LEEMANS: «Zijn kaartje stond bij ons in de keuken. Op een dag heb ik het, zonder er erg in te hebben, verplaatst. Toen werd Sean echt kwaad. Het staat nu op de koelkast, met een pet van Michael ernaast: die hebben we van de familie gekregen.»
HUMO Op de persconferentie twee dagen na Michaels overlijden noemde je zijn ouders ‘superlieve mensen’.
DE BIE: «Ze zijn altijd bezorgd om anderen. Als ik bij hen thuis de oprit kwam opgedraaid - de vreselijkste kasseistrook van Heist! - kwamen ze al vragen of ze mijn bidons moesten vullen. Terwijl ik nog maar 10 minuten voordien thuis vertrokken was (lacht). Michael was precies dezelfde, hij offerde zich weleens op om mij naar het ziekenhuis te brengen als ik een rugscan moest laten maken. Hij had dat van thuis meegekregen. Zijn broer Kristof is net dezelfde, een echte knuffelbeer (lacht). De dag van Parijs-Roubaix moest hij voor zijn werk normaal in Tsjechië zijn. Maar omdat het Michaels eerste keer was, had hij - na lang twijfelen - verlof gepakt. Gelukkig maar, zei hij me achteraf: hij had het zichzelf anders nooit vergeven.»
HUMO Twee maanden later probeerde hij via een oproep op Facebook de wedstrijdbril van Michael terug te vinden. Die was spoorloos gebleven.

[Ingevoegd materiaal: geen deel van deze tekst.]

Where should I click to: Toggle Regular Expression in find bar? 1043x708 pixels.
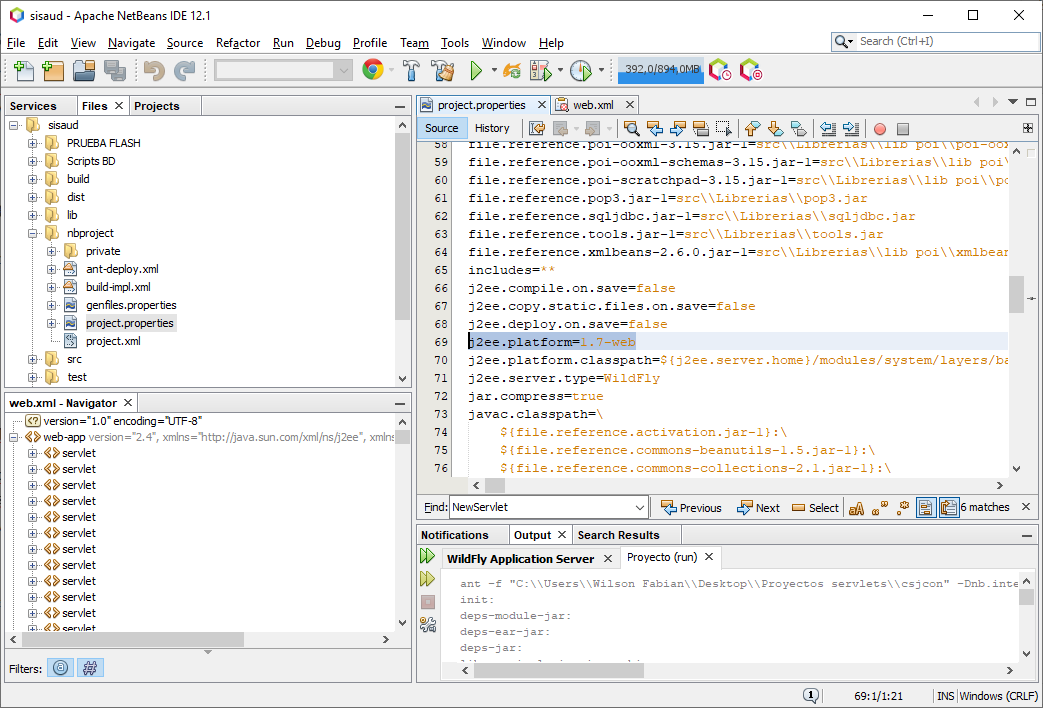tap(903, 508)
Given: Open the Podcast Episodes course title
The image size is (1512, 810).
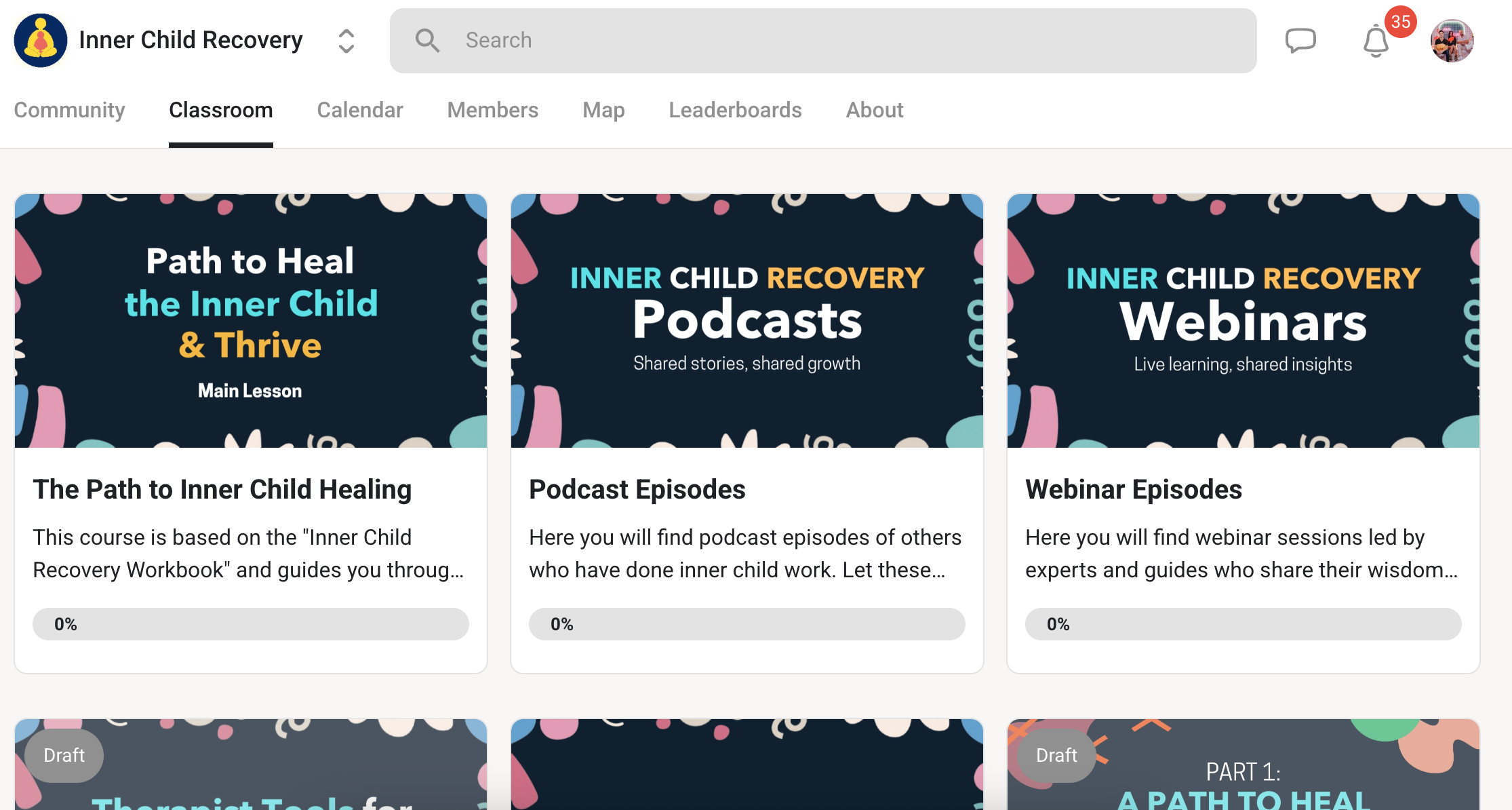Looking at the screenshot, I should tap(637, 489).
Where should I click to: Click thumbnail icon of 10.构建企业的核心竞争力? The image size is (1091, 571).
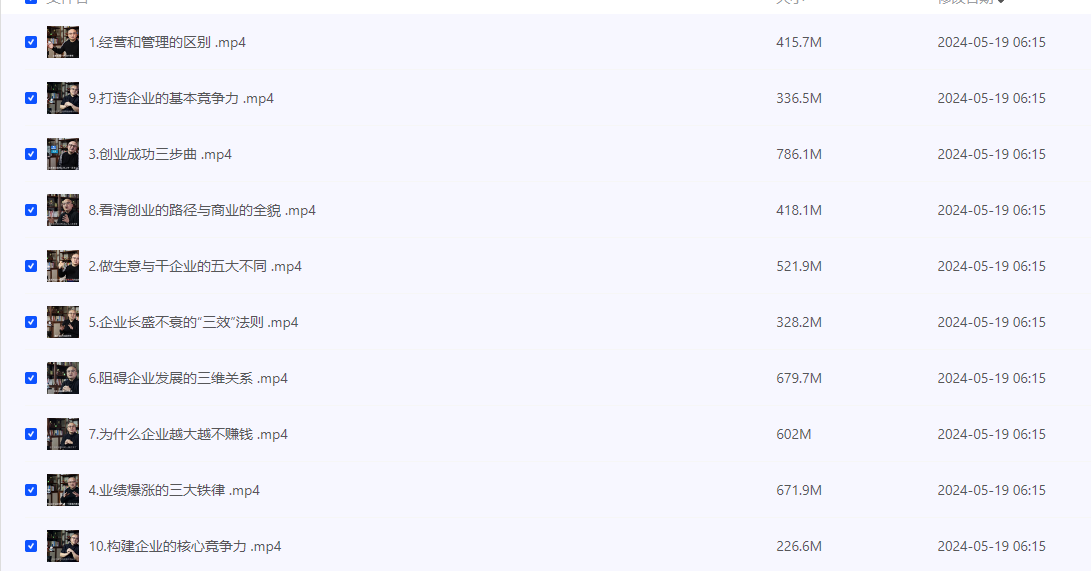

LEEMANS: «En dat is hij voor zover ik weet nog altijd. Zijn kleren hebben ze ook nog niet teruggekregen. Over zulke kleine dingen doet het Franse parket nog altijd moeilijk, terwijl het voor de familie net belangrijk is om het allemaal een plaats te kunnen geven.»
DE BIE: «Onlangs moest Nick met enkele ploegmaats gaan getuigen. Dat snap ik dus niet. Het blijft die mensen maar achtervolgen, waardoor ze hun rouwproces niet kunnen afsluiten. Telkens weer wordt de wonde opengereten. Dat zorgt voor frustratie. Voor woede zelfs.»

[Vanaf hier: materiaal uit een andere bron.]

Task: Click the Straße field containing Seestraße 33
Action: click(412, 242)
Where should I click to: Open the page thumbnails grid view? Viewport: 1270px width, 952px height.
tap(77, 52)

LEEMANS: «Michael is nog heel aanwezig in dat huis. Overal staan en hangen er foto's van hem.
»Kristof is in december getrouwd met Stefanie, nadat ze heel lang hadden getwijfeld of ze dat wel zouden doen. Michael zou normaal hun getuige zijn. Om hem er toch bij te hebben, heeft Kristof die dag Michaels schoenen gedragen. En aan de binnenkant van zijn jas had hij z'n initialen laten naaien. Een echt feest is het niet geworden, dat voelde verkeerd aan. Er is gegeten en veel gepraat, maar niet gedanst.»
HUMO Heb je de plek waar Michael viel al bezocht?
DE BIE: «Die behoefte voel ik niet. Ik hoef niet bij dat gedenkteken te gaan staan. Dat is voor na mijn carrière. Misschien.»
HUMO Sta je anders in het leven nu?
DE BIE: «Michael is de eerste persoon uit mijn naaste kring die is overleden. Iedereen probeert zich weleens voor te stellen hoe het is als zijn moeder of vader overlijdt. Dat kun je niet. Dit gevoel was nieuw voor mij.»
HUMO Parijs-Roubaix komt er weer aan.
DE BIE: «Door rugklachten sta ik nu even aan de kant, maar die koers stond sowieso niet op mijn programma.
HUMO Wout van Aert is aan een uitstekend voorjaar bezig. Zie je hem zijn belofte - winnen voor Michael - inlossen zondag?
DE BIE: «Ik heb Wout het voorbije jaar maar een paar keer gehoord. Ik heb er geen idee van hoe hij nu denkt over die uitspraak. Maar als hij de bloemen kan pakken voor Michael, mag hij dat altijd doen, natuurlijk.»